For me, one of these moments sticks out more than any of the others. It wasn't getting my first period or kissing a boy. It was the day I bought my first 'proper' wallet.
I know this sounds silly, but I had always associated having a certain kind of wallet with age.
When you're little, you have a little purse that holds the coins you get each week for pocket money. When you bought something, you would carefully open it and count out the treasured coins that you'd been saving for weeks one by one.
As you got a little older, you moved on to the fold up wallet. I don't know it's proper name, but you folded one flap in, and then closed the other flap on top, sealing it up with a Velcro strip. You felt cool with this wallet, as it could house the notes that you now received on a weekly basis from your pocket money increase.
I think I was maybe sixteen when I decided it was time to 'grow up.' I remember pulling out my Velcro wallet one day, and I was a little embarrassed. I felt immature as I ripped it open, the familiar tearing sound no longer a sign of growing up, but now a sign of being young and out of the game.
I decided to upgrade to what I call a 'lady wallet.' It probably has a real name, but it's flat and wide enough to house your much bigger notes without folding them. It has a zip pocket to store the coins that now seem to be insignificant, and multiple slips to to hold your masses of cards - the cashflow card, the Video Ezy membership card, the 'buy five, get one free,' coffee card and the shoe loyalty card. You feel a lot more mature with this wallet. To you it's a statement of your coming of age.

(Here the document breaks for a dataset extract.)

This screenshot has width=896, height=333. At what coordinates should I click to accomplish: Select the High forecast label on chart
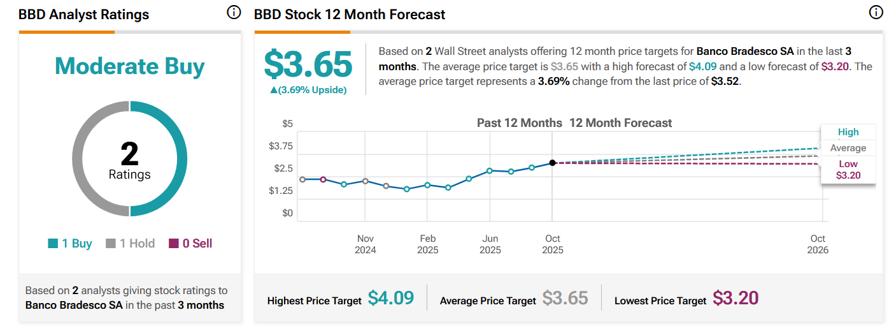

Even if it is bright green.
2 comments:
I remember getting my first billfold, and then my first checkbook, and then my first non-clip tie. I haven't thought of how that made me feel back then in a long long time.
Non clip tie, yes! That was much more momentous for me, since I never really had much use for a wallet anyway. I just pocketed most things. But in middle school, we had real ties, but Dad tied them and you just loosened and readjusted every day. Nobody minds a sloppy knot. High school though, it was time to take charge of your own knot. And then our Greek teacher taught us the bow tie knot - I felt truly elite!